Luxembourg does not have a required pay scale for lawyers. Fees are determined on the basis of certain criteria, which may vary depending on the situation.

Fees are set forth in a bill of costs that lawyers send to their client when a matter is concluded.

The bill of costs also includes a category for expenses incurred by the law firm.

Criteria for establishing fees

Although there is no pay scale, lawyers do not have complete freedom in setting their fees.

They must take several criteria specific to the matter into account, including:

  • the lawyer's level of responsibility, depending on the magnitude of the matter: the lawyer's level of responsibility is not the same in a dispute over EUR 500 as in one over EUR 500,000. This criterion naturally has an effect on the level of fees;
  • the degree of difficulty: the complexity of the dispute has a direct bearing on the amount of time spent on legal research and drafting pleas;
  • the result obtained: lawyers fees are always due, regardless of the outcome of the trial. Lawyers do not have an absolute obligation to achieve a particular result. They can never guarantee that a court case will have a favourable outcome;
  • the client's financial capacity: fees must be proportionate to the client's financial capacity.

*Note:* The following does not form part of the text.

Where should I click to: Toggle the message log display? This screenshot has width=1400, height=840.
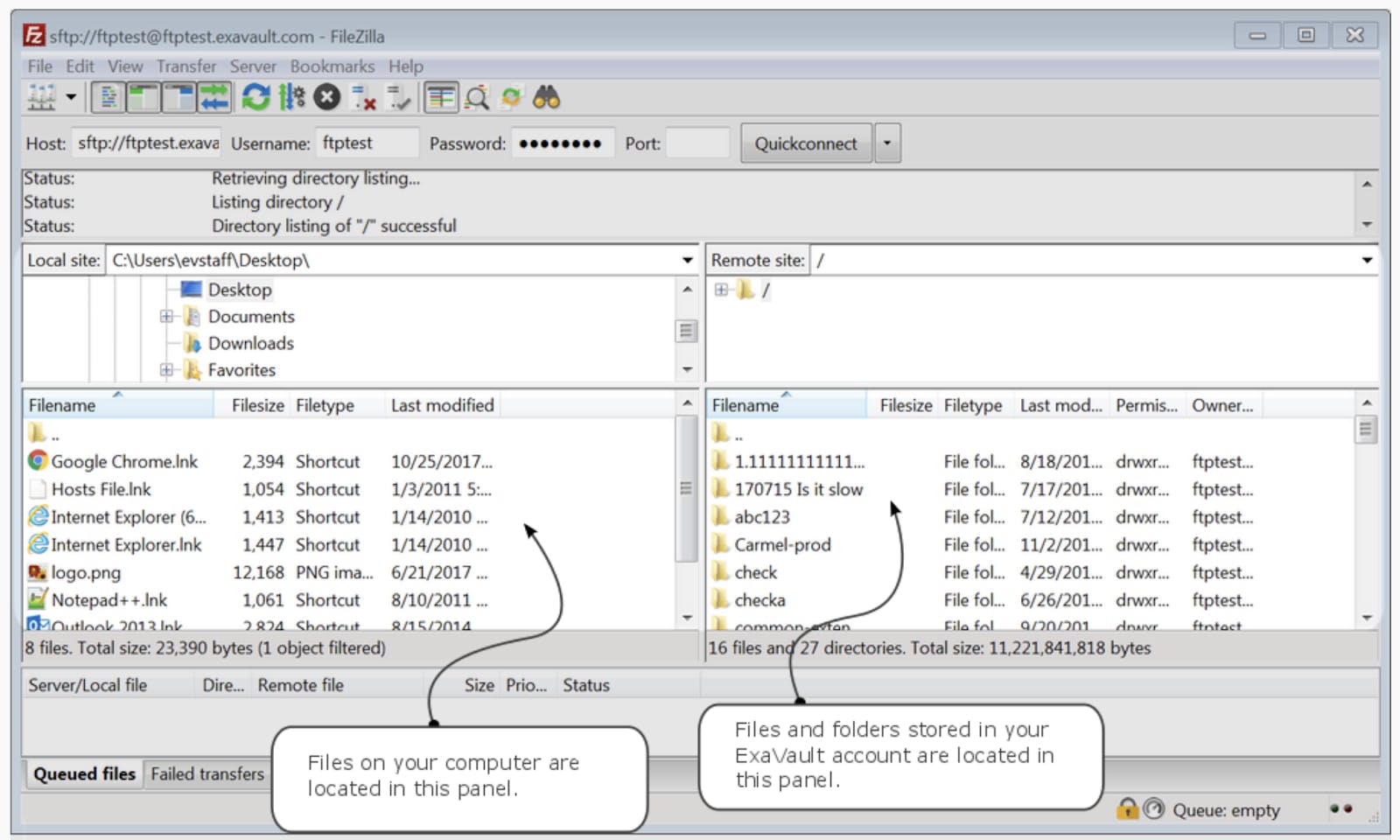(x=108, y=97)
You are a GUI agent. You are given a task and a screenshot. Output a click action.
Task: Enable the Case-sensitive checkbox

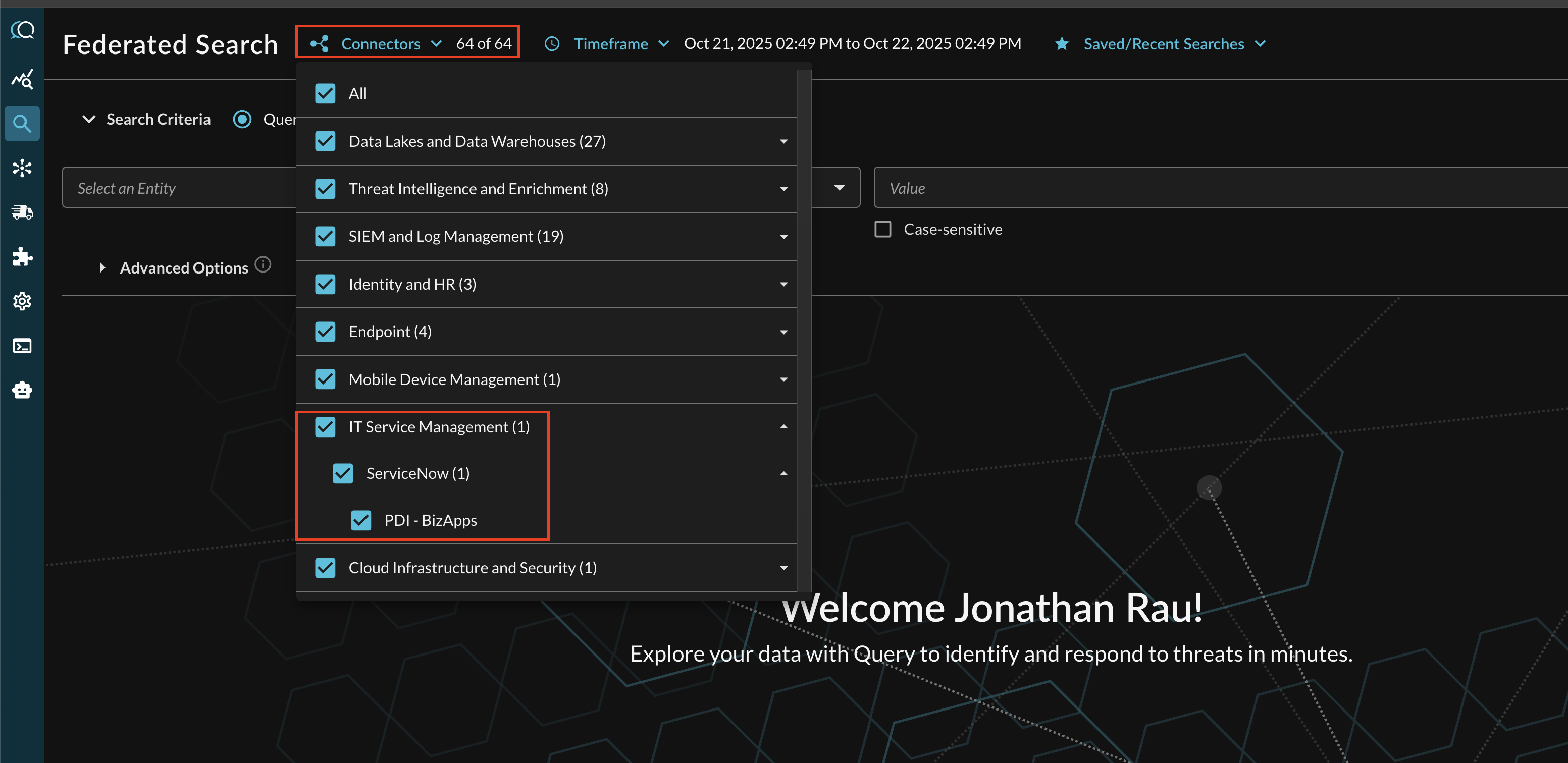click(882, 230)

The internal regulations of the Luxembourg Bar Association add the following further criteria:

  • the work invested by the lawyer (or by other lawyers in the same firm): this is probably the most important criterion, since the level of fees is determined, above all, by the time that the lawyer and the lawyer's team spend on the matter;
  • the lawyer's reputation: a client who selects a well-known lawyer must be aware that such a lawyer will be more expensive than a lawyer who is less well known;
  • the lawyer's professional experience: lawyers with a great deal of experience in a particular practice area cost more than young lawyers just starting to gain experience.

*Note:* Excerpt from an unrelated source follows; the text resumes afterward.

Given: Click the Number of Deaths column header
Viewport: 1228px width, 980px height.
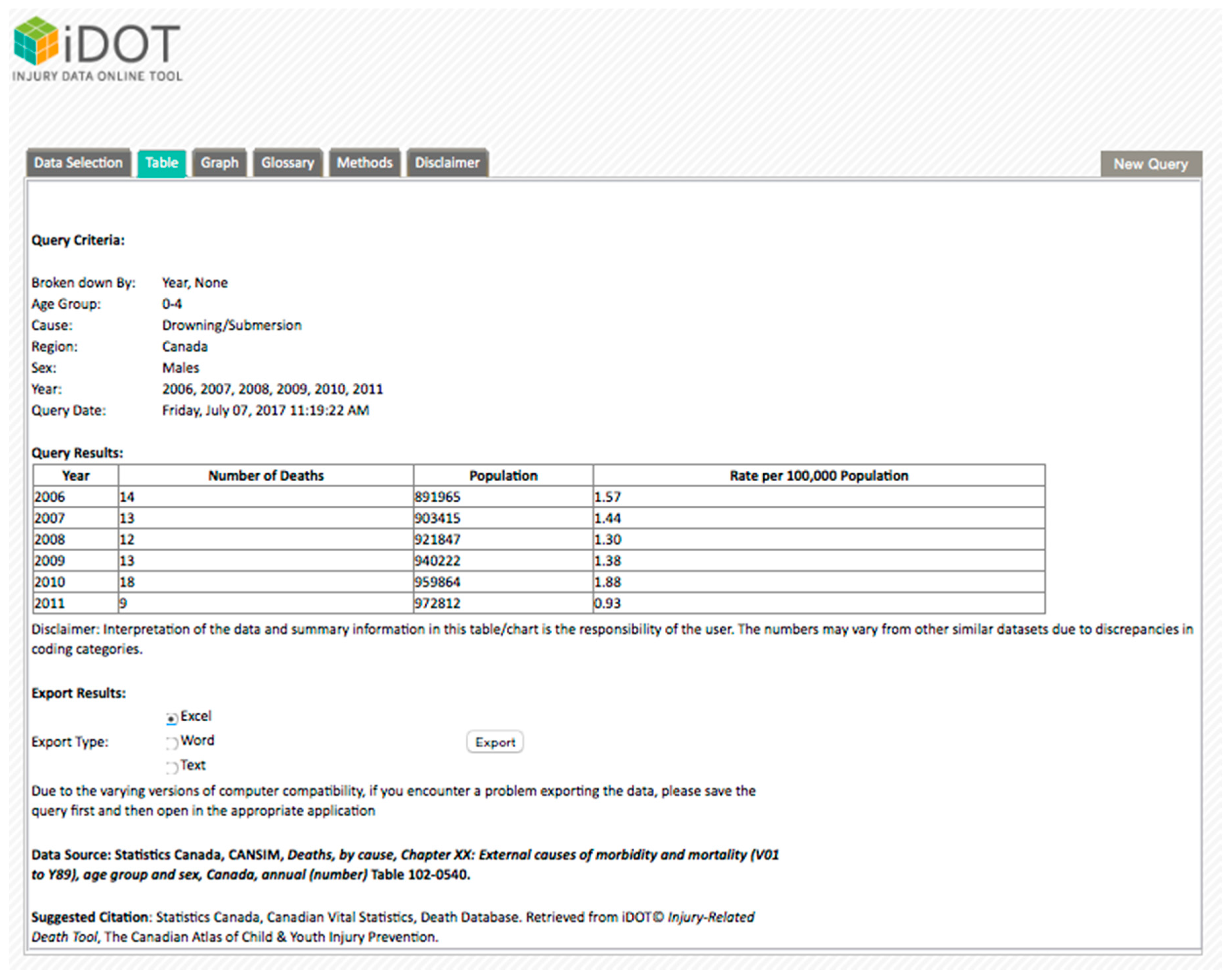Looking at the screenshot, I should [266, 476].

On the basis of these criteria, attorneys usually set an hourly rate to be charged in a particular matter, of which they must inform their client from the outset.

Where a lawyer fails to voluntarily inform the client as to the method for determining the fees, clients are advised to discuss this topic with their lawyer:

  • at the initial consultation;
  • or even during the first telephone call to set up a meeting.  

It should be noted that the initial consultation with a lawyer is not free of charge. If the client then decides not to pursue the matter or to pursue it with another lawyer, the lawyer must still be paid for the consultation.

It is even more important to discuss fees with a lawyer when the cost of the fees might be disproportionate to any settlement in a dispute over a modest amount.

Determination of fees by contract

Although it is not the general rule, attorneys may determine their fees by agreement with their clients. To that end, an attorney and client may draft a fee agreement that explains how the lawyer's remuneration will be calculated. The agreement is always based on the criteria listed above.

Such an agreement may also provide that a certain amount will be paid to the attorney based on the matter's outcome (for example, 5 % of the amount recovered by the client).

However, lawyers may not enter into agreements with their clients in which the fees are based exclusively on the results of the lawyer's work.

Lawyers' expenses

In addition to compensation for the work performed, the bill of costs usually includes a category for expenses incurred by the law firm.

This category is intended to cover the various business expenses incurred by the lawyer (secretarial costs, stamps, archiving files, etc.). It is generally billed to the client in the form of a lump-sum amount equal to approximately 5-10 % of the lawyer's fees.

VAT at 17 %

Because lawyers are service providers. they are required by law to include value-added tax at the rate of 17 % on all their fees.


It is customary for lawyers to ask their clients to pay a certain sum as a retainer at the beginning of a matter or during the course of the matter.

The retainer serves as an instalment which will be deducted from the final bill of costs.

A final bill of costs is prepared only when the matter is closed, generally after complete execution of a final court decision.

Given that proceedings may extend over several years, instalments help ensure that clients will not be obliged to pay amounts that exceed their financial capacity.

Disputes about fees

If a client believes that the bill of costs exceeds reasonable norms, the client may ask the Bar Association to assess the lawyer's fees and costs. This process is called a taxation of lawyer fees and costs.

If warranted, the bill of costs will be reduced to a fairer amount.

It should be noted that the Bar Association's taxation decision does not constitute a judgement. Therefore, in the event of a disagreement concerning the taxation decision, both the lawyer and the client may still commence court proceedings.